**The problem:** Find the string "Enable" in the data, then copy every line where it is found.
BEGIN The data
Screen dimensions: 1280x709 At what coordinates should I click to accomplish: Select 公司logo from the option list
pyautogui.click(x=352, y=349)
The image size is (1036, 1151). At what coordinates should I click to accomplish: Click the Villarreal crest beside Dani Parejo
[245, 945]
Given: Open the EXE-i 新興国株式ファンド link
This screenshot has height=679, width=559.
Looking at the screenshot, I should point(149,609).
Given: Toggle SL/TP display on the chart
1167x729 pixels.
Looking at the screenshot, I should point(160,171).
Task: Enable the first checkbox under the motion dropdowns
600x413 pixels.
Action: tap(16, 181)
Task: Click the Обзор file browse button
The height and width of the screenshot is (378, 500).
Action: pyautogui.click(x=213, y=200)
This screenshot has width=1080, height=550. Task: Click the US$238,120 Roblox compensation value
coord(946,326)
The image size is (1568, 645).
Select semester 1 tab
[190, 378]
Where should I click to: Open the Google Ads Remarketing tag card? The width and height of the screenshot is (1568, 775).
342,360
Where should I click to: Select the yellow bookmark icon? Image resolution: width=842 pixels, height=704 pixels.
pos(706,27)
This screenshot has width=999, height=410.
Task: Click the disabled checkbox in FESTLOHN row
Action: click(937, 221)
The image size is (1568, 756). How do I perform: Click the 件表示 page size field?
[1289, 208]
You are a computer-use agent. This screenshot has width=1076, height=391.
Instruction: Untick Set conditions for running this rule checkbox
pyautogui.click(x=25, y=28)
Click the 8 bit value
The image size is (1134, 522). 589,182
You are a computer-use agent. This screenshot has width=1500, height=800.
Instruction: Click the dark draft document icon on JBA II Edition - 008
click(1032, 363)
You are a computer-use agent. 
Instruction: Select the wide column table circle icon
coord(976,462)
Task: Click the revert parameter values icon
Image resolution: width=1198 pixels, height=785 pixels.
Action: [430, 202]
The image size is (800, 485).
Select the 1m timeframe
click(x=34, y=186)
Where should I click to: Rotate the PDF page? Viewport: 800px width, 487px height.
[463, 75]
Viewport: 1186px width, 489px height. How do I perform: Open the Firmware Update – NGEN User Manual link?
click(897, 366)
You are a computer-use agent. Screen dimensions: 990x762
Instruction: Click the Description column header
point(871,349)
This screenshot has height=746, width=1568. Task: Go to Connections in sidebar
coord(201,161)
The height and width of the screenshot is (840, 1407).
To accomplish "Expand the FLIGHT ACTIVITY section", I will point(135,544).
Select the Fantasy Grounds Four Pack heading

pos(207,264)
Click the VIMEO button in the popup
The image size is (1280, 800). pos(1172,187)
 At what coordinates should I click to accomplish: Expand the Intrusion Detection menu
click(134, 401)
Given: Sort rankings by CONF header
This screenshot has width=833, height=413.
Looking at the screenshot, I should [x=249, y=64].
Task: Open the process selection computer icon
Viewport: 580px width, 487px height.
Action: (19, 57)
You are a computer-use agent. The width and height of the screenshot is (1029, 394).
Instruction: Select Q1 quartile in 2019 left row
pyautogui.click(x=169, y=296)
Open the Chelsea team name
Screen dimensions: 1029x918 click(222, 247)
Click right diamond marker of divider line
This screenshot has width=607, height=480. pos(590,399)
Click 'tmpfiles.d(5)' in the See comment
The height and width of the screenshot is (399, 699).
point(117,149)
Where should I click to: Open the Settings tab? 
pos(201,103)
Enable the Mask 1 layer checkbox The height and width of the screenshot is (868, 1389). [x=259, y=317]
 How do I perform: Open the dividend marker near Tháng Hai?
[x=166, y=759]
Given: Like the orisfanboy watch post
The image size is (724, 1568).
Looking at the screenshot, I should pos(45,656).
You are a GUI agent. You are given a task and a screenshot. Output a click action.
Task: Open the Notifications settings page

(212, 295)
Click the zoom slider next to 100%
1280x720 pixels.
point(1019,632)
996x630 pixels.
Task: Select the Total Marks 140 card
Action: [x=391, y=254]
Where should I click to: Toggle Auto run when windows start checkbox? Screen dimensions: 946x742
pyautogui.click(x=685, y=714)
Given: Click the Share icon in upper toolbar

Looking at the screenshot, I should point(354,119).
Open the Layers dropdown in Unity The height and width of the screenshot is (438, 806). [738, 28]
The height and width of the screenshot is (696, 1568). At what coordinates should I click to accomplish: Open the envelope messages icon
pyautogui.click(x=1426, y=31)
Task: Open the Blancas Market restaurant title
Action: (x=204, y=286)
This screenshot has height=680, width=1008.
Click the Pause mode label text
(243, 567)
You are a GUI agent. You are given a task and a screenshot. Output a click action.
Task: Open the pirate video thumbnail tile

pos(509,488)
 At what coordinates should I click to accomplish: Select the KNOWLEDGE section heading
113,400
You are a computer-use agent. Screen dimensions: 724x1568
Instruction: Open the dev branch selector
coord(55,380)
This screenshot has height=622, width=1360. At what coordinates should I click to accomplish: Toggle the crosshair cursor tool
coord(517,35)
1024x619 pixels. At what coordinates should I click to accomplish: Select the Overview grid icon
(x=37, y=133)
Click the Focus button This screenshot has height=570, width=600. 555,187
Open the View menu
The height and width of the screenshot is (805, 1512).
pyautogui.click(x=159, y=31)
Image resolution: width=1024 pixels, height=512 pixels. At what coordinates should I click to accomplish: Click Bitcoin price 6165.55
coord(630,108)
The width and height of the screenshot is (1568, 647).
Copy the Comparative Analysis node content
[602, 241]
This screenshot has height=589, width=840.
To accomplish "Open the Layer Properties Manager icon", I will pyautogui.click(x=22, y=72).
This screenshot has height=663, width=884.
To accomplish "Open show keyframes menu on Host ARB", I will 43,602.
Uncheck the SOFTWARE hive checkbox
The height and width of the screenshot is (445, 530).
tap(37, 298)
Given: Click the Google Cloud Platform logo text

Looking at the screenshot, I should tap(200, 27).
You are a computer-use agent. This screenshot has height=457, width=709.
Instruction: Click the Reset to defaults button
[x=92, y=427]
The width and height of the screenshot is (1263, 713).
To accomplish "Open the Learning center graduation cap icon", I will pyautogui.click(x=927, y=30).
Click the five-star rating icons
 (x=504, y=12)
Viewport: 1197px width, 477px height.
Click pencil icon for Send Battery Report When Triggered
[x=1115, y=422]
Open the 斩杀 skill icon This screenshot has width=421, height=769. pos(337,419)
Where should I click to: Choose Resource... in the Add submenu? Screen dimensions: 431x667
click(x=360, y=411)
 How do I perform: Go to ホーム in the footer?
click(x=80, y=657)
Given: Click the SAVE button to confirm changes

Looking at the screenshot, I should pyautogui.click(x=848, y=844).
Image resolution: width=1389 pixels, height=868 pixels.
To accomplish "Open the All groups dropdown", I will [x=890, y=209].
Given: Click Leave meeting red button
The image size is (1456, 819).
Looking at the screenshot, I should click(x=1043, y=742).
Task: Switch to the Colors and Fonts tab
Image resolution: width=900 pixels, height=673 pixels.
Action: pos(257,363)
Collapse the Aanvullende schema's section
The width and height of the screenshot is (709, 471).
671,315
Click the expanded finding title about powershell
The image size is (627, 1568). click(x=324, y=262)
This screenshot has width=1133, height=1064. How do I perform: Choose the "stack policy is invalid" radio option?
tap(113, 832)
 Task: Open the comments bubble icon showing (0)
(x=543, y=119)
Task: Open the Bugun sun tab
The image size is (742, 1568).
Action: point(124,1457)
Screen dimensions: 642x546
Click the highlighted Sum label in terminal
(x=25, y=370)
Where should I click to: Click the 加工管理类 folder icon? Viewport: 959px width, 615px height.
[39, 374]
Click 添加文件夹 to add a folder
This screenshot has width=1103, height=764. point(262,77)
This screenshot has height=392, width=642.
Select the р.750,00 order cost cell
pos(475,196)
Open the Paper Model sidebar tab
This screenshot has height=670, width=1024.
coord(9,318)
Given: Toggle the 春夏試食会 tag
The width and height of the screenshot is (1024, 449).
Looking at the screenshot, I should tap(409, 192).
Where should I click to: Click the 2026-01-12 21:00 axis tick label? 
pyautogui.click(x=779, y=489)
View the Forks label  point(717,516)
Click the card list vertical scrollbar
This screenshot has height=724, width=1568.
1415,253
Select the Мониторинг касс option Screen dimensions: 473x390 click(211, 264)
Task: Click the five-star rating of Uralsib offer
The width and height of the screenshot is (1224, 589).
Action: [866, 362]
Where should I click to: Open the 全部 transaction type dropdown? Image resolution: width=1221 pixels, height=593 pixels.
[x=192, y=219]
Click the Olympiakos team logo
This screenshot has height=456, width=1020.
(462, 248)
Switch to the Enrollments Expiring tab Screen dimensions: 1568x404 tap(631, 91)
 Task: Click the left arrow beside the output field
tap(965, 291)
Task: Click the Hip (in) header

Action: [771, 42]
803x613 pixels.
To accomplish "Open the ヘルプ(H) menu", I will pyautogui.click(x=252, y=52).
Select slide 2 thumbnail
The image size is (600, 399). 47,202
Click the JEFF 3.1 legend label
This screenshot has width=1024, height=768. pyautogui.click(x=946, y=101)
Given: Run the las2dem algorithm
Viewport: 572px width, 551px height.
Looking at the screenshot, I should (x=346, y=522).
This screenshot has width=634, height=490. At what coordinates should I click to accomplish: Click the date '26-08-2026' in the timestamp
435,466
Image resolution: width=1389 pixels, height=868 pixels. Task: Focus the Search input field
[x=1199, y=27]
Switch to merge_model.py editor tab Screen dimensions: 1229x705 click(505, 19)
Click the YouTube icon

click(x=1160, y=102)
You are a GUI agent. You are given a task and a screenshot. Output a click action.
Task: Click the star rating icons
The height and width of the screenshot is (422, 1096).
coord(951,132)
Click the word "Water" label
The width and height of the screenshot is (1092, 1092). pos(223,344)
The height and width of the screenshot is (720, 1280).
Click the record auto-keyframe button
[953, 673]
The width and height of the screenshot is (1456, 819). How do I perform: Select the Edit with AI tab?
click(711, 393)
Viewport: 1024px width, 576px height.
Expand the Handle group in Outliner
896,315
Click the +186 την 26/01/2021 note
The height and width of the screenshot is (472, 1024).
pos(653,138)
END The data
**Solution to the exercise:**
Task: Enable the first checkbox under the motion dropdowns
Enable the Mask 1 layer checkbox The height and width of the screenshot is (868, 1389). [x=259, y=317]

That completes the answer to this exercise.